→ Challenge
Edit everything from the start of the items down to the line containing "coord(240,89)", replacing "Static Slots" with "Dynamic Slots" and keeping the rest unchanged.

→ Records to use
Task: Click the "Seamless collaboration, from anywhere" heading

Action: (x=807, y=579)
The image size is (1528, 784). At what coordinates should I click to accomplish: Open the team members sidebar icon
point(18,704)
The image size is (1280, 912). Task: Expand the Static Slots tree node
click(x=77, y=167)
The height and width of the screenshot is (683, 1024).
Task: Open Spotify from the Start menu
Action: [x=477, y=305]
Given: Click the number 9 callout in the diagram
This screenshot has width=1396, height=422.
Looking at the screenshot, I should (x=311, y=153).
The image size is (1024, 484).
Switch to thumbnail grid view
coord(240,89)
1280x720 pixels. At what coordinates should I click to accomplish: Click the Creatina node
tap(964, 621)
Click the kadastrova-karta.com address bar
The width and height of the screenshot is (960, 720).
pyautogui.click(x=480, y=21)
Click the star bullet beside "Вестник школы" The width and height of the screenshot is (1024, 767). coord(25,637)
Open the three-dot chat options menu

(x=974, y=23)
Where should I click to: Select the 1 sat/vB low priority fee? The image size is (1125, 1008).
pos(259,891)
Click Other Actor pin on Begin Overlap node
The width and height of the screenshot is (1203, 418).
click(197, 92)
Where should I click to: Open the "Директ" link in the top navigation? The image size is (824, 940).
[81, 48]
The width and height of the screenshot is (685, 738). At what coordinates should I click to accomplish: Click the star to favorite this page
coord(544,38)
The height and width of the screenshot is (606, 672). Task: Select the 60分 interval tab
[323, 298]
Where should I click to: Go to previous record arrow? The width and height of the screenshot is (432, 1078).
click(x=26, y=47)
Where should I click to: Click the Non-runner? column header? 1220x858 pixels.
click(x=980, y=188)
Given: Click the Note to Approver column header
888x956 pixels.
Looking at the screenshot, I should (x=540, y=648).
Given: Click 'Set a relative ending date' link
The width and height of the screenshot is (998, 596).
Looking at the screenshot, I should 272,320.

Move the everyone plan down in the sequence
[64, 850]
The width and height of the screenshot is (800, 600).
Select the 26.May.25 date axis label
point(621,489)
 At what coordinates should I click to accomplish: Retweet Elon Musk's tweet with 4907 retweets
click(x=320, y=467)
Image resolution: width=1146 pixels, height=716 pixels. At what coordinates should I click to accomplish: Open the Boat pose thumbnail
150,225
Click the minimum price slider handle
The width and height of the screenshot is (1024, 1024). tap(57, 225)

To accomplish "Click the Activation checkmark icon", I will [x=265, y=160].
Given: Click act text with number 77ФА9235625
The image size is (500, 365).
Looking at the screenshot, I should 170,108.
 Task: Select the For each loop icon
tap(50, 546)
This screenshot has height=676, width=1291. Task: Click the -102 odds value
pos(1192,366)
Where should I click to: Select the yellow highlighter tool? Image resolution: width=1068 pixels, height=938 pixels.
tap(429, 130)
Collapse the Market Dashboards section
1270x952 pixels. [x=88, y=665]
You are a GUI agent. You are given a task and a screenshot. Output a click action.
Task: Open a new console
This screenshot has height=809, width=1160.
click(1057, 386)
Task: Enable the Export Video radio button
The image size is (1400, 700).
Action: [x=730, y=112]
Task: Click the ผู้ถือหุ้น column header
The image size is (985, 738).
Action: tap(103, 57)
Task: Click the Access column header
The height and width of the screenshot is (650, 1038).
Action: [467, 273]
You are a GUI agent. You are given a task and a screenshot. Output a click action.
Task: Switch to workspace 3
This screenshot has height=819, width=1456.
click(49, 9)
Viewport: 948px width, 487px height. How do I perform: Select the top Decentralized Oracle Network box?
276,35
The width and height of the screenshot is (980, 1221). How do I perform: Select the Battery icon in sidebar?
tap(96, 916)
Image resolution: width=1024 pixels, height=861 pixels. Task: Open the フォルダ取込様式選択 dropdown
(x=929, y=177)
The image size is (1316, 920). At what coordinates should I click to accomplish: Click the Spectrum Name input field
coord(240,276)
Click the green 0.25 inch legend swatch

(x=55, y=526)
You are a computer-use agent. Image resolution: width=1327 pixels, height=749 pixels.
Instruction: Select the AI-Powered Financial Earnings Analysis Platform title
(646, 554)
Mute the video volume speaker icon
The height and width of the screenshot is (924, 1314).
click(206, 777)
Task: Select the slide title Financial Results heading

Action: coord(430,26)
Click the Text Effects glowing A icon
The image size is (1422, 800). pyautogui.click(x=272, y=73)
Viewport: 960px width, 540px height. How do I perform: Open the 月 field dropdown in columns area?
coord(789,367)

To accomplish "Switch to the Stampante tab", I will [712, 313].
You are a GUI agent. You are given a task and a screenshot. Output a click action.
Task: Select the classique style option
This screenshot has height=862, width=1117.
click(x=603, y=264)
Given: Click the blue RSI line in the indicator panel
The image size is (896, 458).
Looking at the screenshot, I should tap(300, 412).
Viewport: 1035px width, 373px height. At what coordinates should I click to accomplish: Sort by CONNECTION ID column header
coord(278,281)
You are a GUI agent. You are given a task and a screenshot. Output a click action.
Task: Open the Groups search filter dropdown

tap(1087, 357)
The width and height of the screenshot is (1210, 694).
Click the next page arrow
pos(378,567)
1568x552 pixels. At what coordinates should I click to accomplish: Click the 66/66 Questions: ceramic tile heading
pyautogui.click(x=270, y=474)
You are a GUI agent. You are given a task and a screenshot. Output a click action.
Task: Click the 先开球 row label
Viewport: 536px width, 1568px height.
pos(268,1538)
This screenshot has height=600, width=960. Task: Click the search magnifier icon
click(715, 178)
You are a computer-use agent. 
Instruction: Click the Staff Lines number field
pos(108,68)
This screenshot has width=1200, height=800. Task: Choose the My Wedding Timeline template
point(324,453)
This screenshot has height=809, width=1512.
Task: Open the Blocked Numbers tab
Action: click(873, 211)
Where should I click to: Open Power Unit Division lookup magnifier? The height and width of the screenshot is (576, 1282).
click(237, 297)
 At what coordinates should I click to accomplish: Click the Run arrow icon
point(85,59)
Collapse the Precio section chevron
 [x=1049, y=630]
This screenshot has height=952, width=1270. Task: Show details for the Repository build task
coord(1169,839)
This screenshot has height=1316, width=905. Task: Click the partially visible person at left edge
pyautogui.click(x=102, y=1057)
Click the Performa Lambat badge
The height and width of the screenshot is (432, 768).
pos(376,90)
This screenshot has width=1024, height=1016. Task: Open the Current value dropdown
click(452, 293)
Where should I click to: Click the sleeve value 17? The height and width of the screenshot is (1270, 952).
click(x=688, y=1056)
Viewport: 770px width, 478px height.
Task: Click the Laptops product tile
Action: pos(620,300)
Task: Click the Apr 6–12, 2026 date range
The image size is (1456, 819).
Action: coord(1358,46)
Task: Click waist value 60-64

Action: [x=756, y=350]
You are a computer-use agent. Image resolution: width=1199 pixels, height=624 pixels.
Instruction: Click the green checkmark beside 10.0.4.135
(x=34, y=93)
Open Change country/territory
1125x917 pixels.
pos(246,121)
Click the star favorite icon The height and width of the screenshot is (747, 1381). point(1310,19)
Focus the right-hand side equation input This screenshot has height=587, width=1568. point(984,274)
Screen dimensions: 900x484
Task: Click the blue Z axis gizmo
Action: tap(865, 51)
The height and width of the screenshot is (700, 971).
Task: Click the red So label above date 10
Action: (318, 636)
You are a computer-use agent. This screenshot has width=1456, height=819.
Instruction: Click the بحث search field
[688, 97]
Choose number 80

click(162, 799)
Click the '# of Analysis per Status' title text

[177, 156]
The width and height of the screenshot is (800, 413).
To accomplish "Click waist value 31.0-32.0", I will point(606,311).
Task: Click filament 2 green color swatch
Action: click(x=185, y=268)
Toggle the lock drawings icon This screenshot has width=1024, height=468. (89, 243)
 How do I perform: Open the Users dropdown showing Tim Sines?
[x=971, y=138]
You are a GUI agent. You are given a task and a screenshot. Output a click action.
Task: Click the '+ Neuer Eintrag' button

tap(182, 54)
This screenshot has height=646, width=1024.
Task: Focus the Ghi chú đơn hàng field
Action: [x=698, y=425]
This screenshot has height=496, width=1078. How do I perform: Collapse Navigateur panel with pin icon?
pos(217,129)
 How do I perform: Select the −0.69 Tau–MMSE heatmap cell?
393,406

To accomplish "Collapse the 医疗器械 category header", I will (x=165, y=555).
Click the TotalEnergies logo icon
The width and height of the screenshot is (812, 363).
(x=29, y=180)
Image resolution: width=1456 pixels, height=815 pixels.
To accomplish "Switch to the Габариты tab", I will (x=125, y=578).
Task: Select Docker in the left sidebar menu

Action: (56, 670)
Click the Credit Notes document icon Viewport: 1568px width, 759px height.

→ Full response
Task: Click the "Seamless collaboration, from anywhere" heading

Action: (x=807, y=579)
The image size is (1528, 784). At what coordinates should I click to accomplish: Open the team members sidebar icon
point(18,704)
The image size is (1280, 912). Task: Expand the Dynamic Slots tree node
click(x=77, y=167)
The height and width of the screenshot is (683, 1024).
Task: Open Spotify from the Start menu
Action: [x=477, y=305]
Given: Click the number 9 callout in the diagram
This screenshot has width=1396, height=422.
Looking at the screenshot, I should (x=311, y=153).
The image size is (1024, 484).
Switch to thumbnail grid view
coord(240,89)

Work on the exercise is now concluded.